There are a few other tweaks and treats making their way to the 2015 iterations, too. Most of the tubes used are now custom drawn to their specifications, and there’s a new carbon seat tube option and carbon seatmast toppers, too. And to make it all look good, a few more paint schemes are on offer…
The Berzerker dropout places a stainless steel insert on the outside face to prevent scratches and wear from the skewer. Sure, a simple little insert would have sufficed, but that wouldn’t be nearly as cool as this machined out piece that shows the craftsmanship of the Vanilla workshop. Almost lost to that beauty is the slick hidden brake caliper mount inset from the seatstay/dropout junction.
Up front it’s a paint-matched ENVE cyclocross fork.
Complete disc brake bikes will have the option of Chris King, DT Swiss or White Industries hubs laced to ENVE, HED or H+Son rims.
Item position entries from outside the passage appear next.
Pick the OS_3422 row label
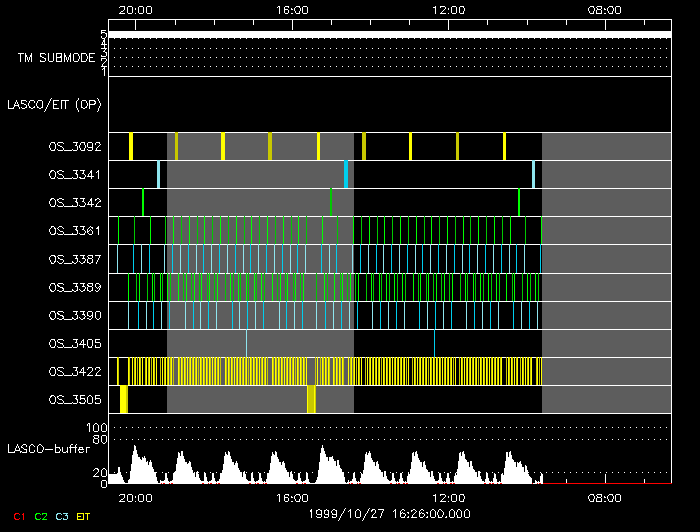74,371
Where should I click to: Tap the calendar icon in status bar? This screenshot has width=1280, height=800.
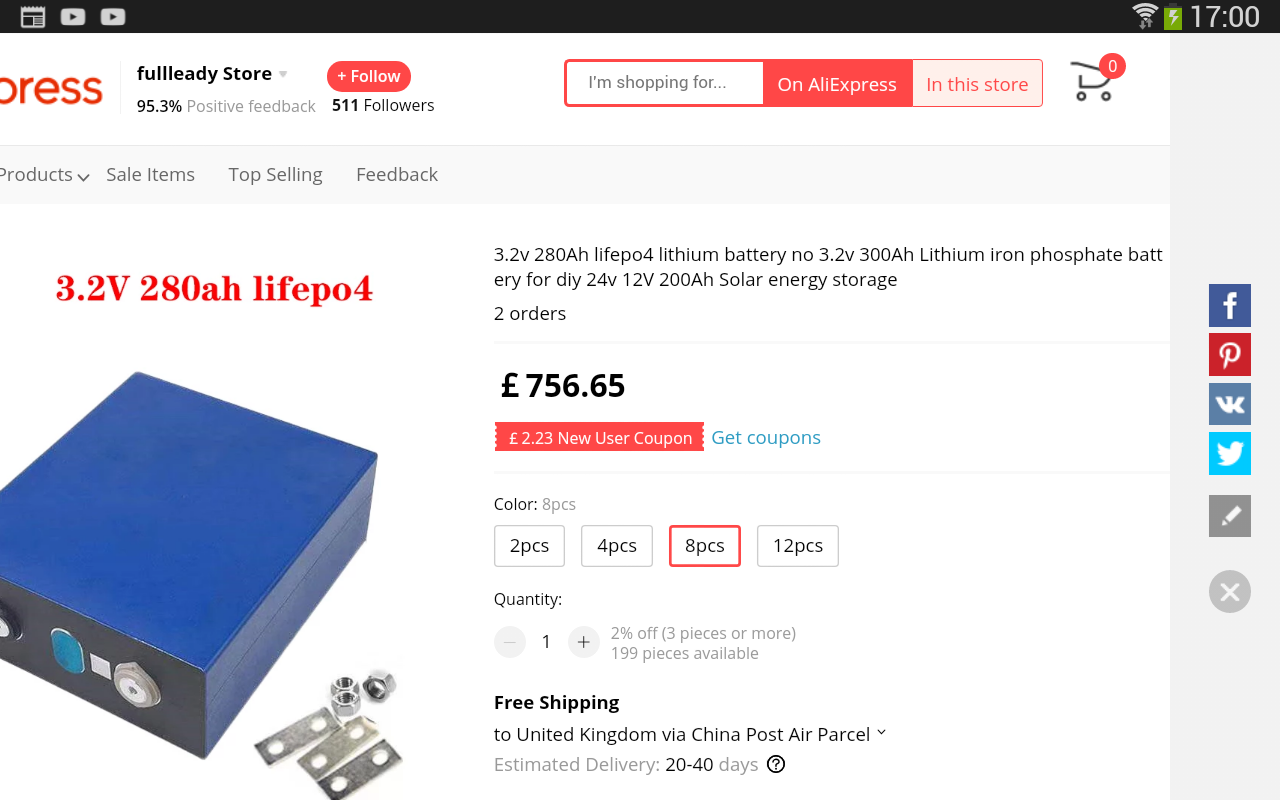33,16
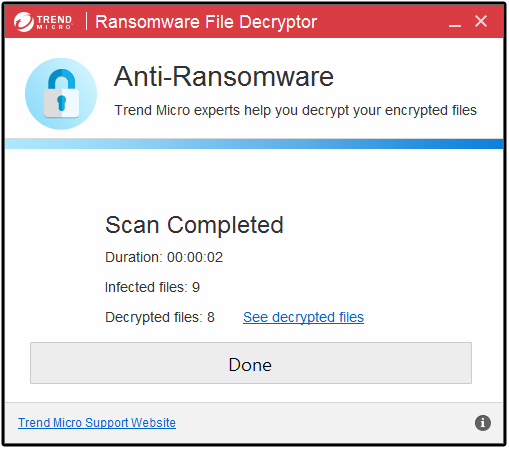Open the See decrypted files link
This screenshot has width=509, height=450.
tap(303, 317)
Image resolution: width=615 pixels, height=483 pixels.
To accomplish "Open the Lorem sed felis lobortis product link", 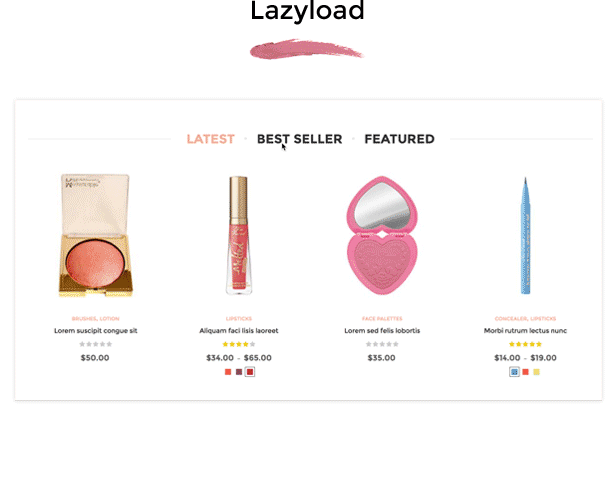I will (x=382, y=331).
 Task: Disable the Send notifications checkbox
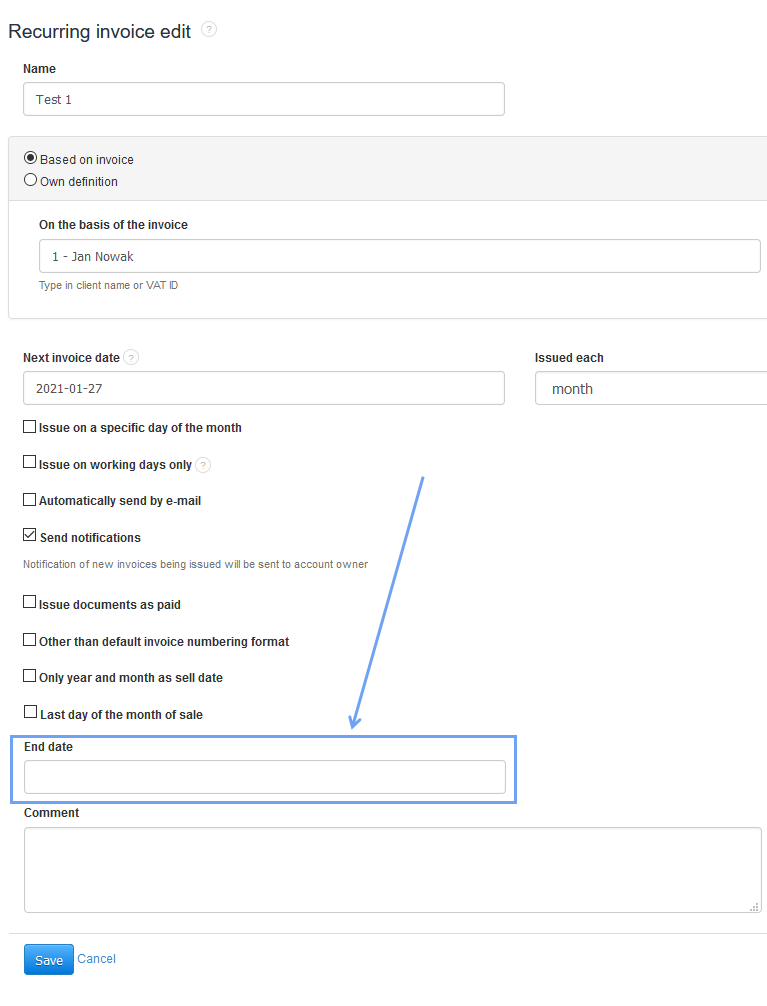click(29, 534)
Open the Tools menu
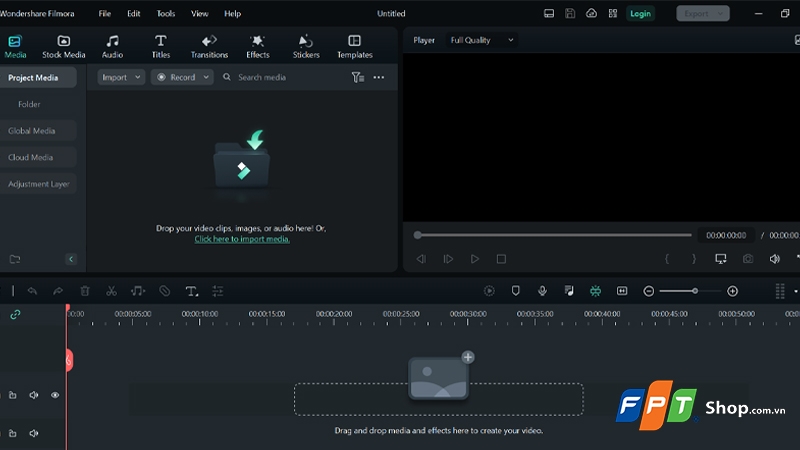Image resolution: width=800 pixels, height=450 pixels. pyautogui.click(x=166, y=14)
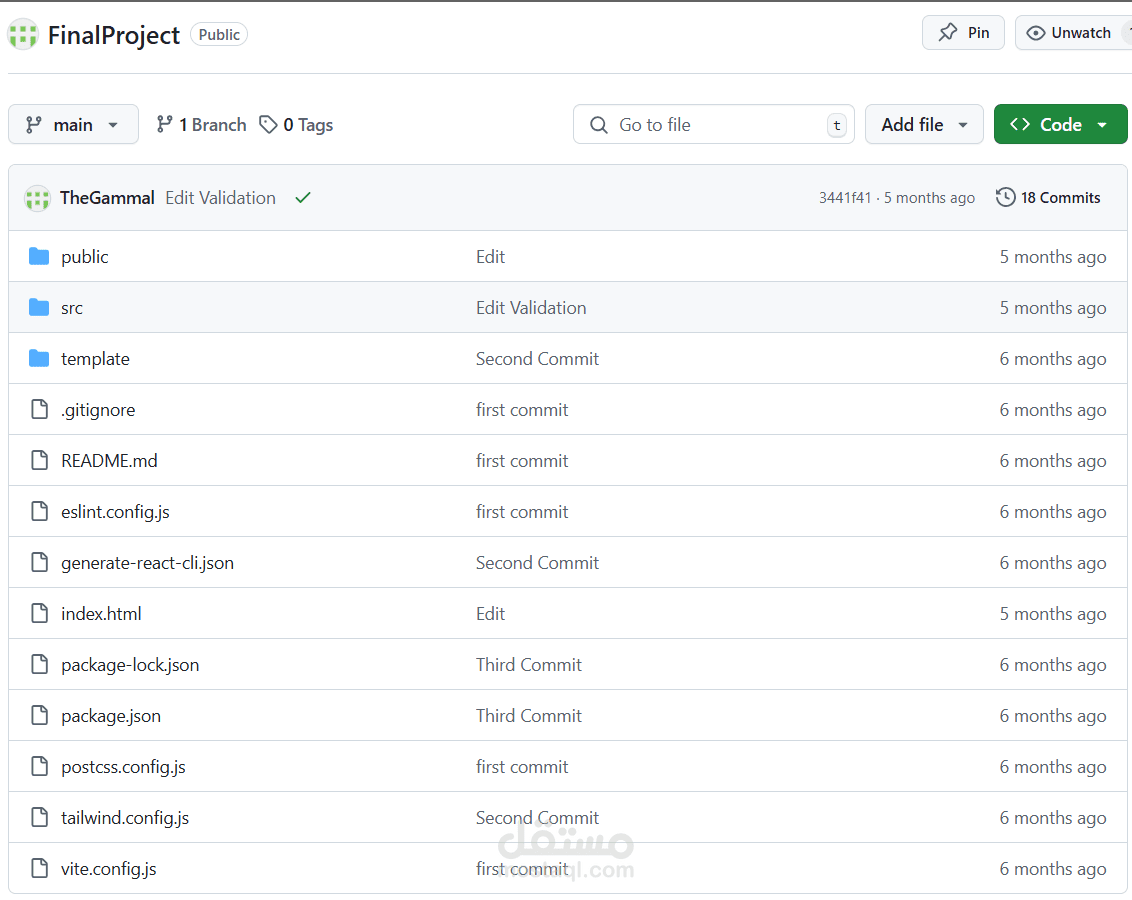This screenshot has width=1132, height=900.
Task: Click the green commit status checkmark
Action: pyautogui.click(x=303, y=198)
Their road bike will get a disc brake option, too, they just don’t have any photos of it ready to share yet. As it was, we had to send in a friend to score the top three pics of the ‘cross bike just have something better to show you.
The carbon seatmast topper (above) and carbon seat tube (below) are both custom made for them by ENVE. The topper comes in at 90g, which is about half the weight of the regular version. The seat tube cuts between one third and one half a pound off the bike. These options will set you back $250 and $850 respectively.
Their internal Di2 battery mount attaches the battery to a top cap that requires no tools to remove, making for easier battery charging. You’ll need to remove the seatmast topper, though. It’s a $300 upgrade, but that includes the battery.
Each seatmast has a stainless steel fitting for the topper to rest on and clamp to, eliminating paint scratches.
Every two years, Sacha picks three new color schemes, and here’s the latest three options.
Among the new custom paint options are Ghost, a single color scheme using multiple layers of paint and masking to create the logos with a 3D effect, but all in the same color.
Holla Text fades colors across the outline of their logo overtop a single frame color.
The Horizon paint scheme puts three or four colors in horizontal stripes from front to back, and this year you can choose which colors you want from a palette of 11 shades.
The biggest color upgrade is Overt, which is an $1,800 option for the frame. Have them color coordinate the kit on the bike and you’ll spend another $400 to $750. Or, you can opt for the Surprise Me color scheme and have something completely different that you won’t see until it shows up on at your front door.
Stock geometry frames retail for $3,450, and full custom geometry with an included fit session is $4,350. But considering they prefer to sell it as a complete bike, it quickly becomes a sizable investment, so they’ve introduced a new crash repair program that puts your frame at the front of their work queue and gets it a special little paint application at the site of the repair. You’ll pay for labor and parts, but they’ll get it back to you as quickly as possible.